Hasen bin Osmân hazretleri Cezâyir-Tilmsân’da yetişen fıkıh
âlimlerindendir. 724 (m. 1324)’de doğdu. 790 (m. 1388)’de vefât
etti. Bir dersinde buyurdu ki:
Mucize ve kerâmet, ikisi de harikulade hâllerdir. Ancak mucizede,
Peygamber olan zâtın, Peygamberliğini iddia etmesi vardır. Aklın
caiz ve mümkün kıldığı şeyler, normal âdetteki bilgilerle kıyâs
edilerek reddedilemez. Şöyle anlatılır:
Hazreti Ali ve iki mübârek oğlu Hazreti Hasan ile Hüseyin
(radıyallahü anhüm), bir gece karanlığında birisinin şu şiiri
okuduğunu duydular: “Ey karanlıklarda çaresizin duâsına icabet
eden! Ey hastalıkları, belâ ve musibetleri gideren! Bize lütuf ve
keremin ile, işlediğimiz hatâ ve günahlarımızı af ve mağfiret eyle.
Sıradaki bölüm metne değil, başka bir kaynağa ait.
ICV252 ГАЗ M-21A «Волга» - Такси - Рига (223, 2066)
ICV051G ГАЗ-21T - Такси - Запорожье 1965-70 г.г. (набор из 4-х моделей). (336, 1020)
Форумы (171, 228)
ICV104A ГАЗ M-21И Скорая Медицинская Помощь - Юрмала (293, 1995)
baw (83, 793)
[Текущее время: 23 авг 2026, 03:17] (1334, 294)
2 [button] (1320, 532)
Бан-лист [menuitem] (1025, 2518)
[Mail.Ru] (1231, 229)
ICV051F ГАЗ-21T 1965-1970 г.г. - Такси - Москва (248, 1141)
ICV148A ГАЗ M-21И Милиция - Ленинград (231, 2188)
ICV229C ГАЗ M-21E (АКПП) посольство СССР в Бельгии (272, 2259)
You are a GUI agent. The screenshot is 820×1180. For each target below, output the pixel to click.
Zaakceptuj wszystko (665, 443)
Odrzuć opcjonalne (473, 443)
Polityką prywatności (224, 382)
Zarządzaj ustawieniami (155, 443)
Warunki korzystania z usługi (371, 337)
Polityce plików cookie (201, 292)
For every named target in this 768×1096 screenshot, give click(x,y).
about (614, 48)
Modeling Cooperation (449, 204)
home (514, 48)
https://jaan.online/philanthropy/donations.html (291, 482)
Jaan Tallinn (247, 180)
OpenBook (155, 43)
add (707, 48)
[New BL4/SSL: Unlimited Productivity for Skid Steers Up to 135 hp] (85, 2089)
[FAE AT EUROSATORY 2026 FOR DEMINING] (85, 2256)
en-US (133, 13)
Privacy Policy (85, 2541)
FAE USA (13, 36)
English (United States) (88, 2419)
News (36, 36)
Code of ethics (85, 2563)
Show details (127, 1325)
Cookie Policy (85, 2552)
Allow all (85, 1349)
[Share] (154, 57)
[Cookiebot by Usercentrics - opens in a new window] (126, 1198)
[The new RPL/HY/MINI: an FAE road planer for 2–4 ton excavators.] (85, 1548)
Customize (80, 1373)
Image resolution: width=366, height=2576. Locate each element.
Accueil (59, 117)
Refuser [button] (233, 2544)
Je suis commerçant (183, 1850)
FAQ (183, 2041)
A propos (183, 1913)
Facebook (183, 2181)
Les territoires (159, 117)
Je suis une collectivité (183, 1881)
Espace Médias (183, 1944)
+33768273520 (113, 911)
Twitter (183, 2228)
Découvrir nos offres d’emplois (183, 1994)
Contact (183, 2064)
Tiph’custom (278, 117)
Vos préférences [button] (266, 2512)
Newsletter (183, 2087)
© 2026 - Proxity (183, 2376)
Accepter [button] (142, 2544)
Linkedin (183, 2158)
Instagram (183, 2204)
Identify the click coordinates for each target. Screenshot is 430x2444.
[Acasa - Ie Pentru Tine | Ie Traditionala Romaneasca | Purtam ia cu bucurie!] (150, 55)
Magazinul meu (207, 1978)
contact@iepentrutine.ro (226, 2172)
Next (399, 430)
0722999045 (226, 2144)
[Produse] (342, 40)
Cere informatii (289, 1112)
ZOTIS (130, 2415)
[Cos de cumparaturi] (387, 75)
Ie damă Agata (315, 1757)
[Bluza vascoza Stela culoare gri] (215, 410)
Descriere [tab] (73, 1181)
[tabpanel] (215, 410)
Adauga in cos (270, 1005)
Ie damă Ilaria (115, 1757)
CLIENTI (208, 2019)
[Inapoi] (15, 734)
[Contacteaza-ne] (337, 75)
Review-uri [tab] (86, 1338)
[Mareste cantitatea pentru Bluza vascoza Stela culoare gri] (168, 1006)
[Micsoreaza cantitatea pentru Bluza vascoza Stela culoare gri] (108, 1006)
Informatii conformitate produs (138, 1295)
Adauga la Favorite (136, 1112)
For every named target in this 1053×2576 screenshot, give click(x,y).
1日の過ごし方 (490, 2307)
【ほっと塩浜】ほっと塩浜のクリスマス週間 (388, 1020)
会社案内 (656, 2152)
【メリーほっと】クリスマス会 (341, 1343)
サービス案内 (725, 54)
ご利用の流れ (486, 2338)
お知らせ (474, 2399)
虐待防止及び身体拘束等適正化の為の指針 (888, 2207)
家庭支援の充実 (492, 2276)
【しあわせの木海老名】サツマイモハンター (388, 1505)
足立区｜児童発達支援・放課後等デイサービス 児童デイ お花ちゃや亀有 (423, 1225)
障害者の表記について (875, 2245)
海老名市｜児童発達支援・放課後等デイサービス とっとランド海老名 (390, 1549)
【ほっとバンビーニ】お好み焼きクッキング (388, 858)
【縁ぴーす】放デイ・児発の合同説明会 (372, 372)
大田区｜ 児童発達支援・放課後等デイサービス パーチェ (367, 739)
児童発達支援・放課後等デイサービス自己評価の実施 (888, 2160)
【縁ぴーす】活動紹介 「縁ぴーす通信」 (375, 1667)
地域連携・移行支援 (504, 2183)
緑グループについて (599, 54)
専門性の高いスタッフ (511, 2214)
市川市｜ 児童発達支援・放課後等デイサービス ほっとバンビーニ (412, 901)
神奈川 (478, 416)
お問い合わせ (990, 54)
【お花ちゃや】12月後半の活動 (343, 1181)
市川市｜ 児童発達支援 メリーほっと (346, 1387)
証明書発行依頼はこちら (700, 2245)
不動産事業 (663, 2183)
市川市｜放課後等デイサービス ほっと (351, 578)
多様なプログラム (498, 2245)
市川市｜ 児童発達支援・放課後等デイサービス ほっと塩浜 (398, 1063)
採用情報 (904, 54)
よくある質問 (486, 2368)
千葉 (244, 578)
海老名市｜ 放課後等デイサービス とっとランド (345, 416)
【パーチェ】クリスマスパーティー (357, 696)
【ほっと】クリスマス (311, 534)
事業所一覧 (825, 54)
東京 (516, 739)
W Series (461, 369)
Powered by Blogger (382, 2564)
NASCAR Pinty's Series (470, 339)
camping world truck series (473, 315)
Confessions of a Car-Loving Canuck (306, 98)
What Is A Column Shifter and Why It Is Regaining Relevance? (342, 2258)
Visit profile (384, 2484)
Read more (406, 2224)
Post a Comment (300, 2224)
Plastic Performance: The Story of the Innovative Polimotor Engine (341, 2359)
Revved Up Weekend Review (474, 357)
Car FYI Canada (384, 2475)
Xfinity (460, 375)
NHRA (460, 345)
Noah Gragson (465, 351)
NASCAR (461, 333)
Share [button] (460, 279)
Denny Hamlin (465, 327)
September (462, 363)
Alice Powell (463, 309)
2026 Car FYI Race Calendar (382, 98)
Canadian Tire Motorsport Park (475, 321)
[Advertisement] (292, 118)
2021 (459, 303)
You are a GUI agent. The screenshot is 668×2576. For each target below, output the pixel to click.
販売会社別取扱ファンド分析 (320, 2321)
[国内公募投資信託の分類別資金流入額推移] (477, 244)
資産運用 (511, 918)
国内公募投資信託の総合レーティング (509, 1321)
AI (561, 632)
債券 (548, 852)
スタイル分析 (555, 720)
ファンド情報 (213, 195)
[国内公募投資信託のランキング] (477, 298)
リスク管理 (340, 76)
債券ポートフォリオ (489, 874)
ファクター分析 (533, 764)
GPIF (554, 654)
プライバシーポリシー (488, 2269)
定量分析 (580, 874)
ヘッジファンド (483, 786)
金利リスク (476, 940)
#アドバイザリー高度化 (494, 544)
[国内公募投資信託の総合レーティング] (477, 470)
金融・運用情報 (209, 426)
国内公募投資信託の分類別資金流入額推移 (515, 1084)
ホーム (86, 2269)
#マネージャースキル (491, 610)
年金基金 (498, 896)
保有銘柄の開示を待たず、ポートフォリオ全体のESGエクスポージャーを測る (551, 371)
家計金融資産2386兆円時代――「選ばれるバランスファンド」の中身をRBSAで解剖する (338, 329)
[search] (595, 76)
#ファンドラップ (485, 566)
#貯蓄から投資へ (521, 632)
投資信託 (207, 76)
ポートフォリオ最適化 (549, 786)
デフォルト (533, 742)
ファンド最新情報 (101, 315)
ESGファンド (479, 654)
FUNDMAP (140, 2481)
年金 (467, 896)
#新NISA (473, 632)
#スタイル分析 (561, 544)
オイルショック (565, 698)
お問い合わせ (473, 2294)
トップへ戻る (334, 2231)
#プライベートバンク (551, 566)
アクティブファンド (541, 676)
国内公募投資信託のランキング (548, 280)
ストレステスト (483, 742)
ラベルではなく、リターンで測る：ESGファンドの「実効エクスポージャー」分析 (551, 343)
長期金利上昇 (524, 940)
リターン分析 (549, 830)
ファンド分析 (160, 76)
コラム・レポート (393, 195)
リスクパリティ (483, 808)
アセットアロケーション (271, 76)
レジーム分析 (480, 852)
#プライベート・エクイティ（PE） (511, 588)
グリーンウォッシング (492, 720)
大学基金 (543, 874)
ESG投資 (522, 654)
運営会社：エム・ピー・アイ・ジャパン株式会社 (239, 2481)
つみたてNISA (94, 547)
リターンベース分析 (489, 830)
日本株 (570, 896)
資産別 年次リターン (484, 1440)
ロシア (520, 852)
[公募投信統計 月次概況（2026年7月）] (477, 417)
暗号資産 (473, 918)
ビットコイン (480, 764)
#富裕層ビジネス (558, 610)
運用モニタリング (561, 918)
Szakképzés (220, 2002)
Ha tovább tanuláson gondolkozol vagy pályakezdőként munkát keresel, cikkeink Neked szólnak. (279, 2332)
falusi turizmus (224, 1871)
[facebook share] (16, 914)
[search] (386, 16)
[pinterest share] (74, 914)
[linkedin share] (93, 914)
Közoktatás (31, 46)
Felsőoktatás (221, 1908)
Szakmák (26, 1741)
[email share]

Ey kulların sığınağı, ümîdi olan Allahım, günahkâr için eğer senin
affın olmasa, âsîlere kim lütuf ve ihsânda bulunur...” Bunu
dinledikten sonra, Hazreti Ali, oğullarından birisini gönderip,
bunu söyleyen şahsı bulup getirmesini söyledi. Bir müddet sonra o
şahıs Hazreti Ali’nin huzûruna getirildi. Hazreti Ali ona; “Senin
söylediklerini işittim. Hâlini anlat bakalım!” dedi. O şahıs şöyle
anlattı:
“Ben zevk-ü-sefâya ve günahlara dalmış birisi idim. Babam bana
nasihat edip; “Oğlum, Allahü teâlâ zâlimleri azap ile yakalar,
onları cezalandırır” derdi. Babam bana böyle nasihat ettikçe, ben
de onu döverdim. Bunun üzerine, benim bu kötü hâlimden dolayı babam
bana bedduâ etmeye ve bunun için Mekke-i mükerremeye gideceğine,
duâsını kabul etmesi için Allahü teâlâdan yardım isteyeceğine yemin
etmişti... Nihâyet babam yeminini yerine getirdi. Bedduâsını yapar
yapmaz, benim sağ tarafım kurudu. Bunun üzerine ben yaptıklarıma
çok pişman oldum. Babamın gönlünü alıp, onu râzı etmeye karar
verdim. Hattâ bana bedduâ ettiği yerde duâ edeceğine dâir ondan söz
aldım...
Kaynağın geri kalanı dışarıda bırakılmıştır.